Odds are pretty good you’re thinking of sex. Tantric sex is this word’s most common collocation in English. The second-most-common is Tantric yoga.
So now tell me what you know about Tantric – or about Tantra, which is what Tantric is an adjectival form of. What images do you have? Perhaps teal polyarticulated deities intricately entwined – or some concupiscent sadhu and his tan trick – performing a kind of contortionist coitus, with nimbi concentric around their entangled genitalia? Some wild Kama Sutra thing involving incense, curtains, beads, chanting? A climax that lasts an uncertain eternity?
Well. Those sorts of antics are not exactly the point. Images of throes of passion notwithstanding, Tantra is not a plural of Tantrum. It’s the Sanskrit word for “loom” (as in weaving) and by extension for “system” or “doctrine”.

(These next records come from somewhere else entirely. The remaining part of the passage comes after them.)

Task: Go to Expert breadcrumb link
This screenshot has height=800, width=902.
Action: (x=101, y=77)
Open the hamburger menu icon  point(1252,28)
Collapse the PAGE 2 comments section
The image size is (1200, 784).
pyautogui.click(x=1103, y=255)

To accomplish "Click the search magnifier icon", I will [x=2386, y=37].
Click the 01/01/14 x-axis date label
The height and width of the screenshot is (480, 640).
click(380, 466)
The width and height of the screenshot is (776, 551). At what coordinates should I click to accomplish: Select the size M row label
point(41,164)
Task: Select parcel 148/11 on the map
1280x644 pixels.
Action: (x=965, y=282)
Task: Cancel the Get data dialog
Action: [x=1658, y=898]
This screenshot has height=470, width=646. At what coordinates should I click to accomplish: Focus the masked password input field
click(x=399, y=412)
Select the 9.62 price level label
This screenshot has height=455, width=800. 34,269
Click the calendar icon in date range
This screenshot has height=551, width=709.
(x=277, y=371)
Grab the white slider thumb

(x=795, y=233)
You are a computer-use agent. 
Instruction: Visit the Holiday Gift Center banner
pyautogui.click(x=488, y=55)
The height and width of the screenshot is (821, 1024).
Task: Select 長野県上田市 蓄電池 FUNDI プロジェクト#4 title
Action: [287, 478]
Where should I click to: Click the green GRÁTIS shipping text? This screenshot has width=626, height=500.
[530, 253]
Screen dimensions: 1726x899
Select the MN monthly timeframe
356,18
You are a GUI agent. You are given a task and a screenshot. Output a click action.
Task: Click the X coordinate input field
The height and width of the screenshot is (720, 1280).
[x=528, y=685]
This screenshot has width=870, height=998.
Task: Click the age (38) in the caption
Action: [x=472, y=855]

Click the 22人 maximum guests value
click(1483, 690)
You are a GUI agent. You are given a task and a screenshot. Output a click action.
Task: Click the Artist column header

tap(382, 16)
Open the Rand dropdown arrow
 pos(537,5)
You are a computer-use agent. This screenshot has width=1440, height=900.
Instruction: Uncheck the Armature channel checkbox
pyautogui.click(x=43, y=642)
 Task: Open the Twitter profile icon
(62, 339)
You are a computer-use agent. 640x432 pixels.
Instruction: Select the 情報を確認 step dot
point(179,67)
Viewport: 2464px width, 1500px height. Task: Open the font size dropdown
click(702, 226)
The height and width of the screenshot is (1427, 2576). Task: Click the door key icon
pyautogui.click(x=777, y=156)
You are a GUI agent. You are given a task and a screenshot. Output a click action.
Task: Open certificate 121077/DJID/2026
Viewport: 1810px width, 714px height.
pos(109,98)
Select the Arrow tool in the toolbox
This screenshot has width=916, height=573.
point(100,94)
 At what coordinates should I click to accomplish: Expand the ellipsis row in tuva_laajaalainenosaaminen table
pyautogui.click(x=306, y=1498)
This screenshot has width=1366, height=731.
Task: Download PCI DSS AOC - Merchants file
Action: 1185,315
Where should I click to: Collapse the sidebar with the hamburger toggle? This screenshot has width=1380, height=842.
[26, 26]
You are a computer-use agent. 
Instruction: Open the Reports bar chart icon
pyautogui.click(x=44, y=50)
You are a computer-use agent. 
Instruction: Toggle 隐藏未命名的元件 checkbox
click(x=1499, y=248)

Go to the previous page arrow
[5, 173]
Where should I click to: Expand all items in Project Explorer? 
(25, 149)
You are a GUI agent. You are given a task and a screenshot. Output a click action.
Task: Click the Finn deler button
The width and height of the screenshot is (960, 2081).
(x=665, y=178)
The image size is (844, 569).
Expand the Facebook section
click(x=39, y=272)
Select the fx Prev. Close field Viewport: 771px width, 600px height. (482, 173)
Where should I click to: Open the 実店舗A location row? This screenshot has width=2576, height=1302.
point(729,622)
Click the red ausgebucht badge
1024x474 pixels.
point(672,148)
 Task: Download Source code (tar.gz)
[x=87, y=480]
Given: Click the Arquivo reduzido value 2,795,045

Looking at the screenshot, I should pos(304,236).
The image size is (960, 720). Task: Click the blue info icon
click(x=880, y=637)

Tantra is an approach that is found in several religions that have arisen from the Indian subcontinental area, most notably Hinduism and Buddhism. And the approach does not aim at ultimate physical fulfillment; rather, the physical energies are used as the means of their own transcendence. It is like a martial (or marital?) art, wherein one does not simply push force against force but rather uses the opposing force to one’s own ends.
Let me quote from Harold Coward, one of my professors at the University of Calgary (from his book Jung and Eastern Thought):
In contrast to the approach of the Sankhya-Yoga system of Patañjali, in which the aim is to circumvent and crush the passions within, the Tantric hero (víra) goes directly through the sphere of the passions to the spiritual goal. This is accomplished not by indulging in the passions, as one might be led to think, but rather by shifting attention from the object of passion to the inner energy of passion – without trying either to prolong or suppress the energy. Rather than being puritanically avoided, the passions themselves are used as the very means (sádhana) by which self-realization may be achieved. . . . The Tantric hero triumphs by way of the passions themselves, riding them the way a cowboy rides a wild bronco to obedience.
I recall one class in which Dr. Coward recalled with relish breaking the news to a colleague who had a statuette of a Tantric sexual position. “You know, it’s not about the sex…”
Of course Tantra has to do with much more, and other, than sex; indeed, for the most part, actual sexual activity is not even part of the practice – it is more a metaphor for divine mystical union. Tantra is a spiritual and ritual practice. But the racier mystical connotations of the word are entangled in its English usage patterns, and the related concept of kundalini – also generally poorly understood but rather wild-sounding – adds to it. And the mixture of crispness and liquidity and warm nasal /n/ of the word, with its various echoes and overtones – explored above – can certainly play into that.
But the point is to get beyond the word: use it, enjoy it, taste it, feel it, read it, but let its curling type be the trebuchet that launches you beyond.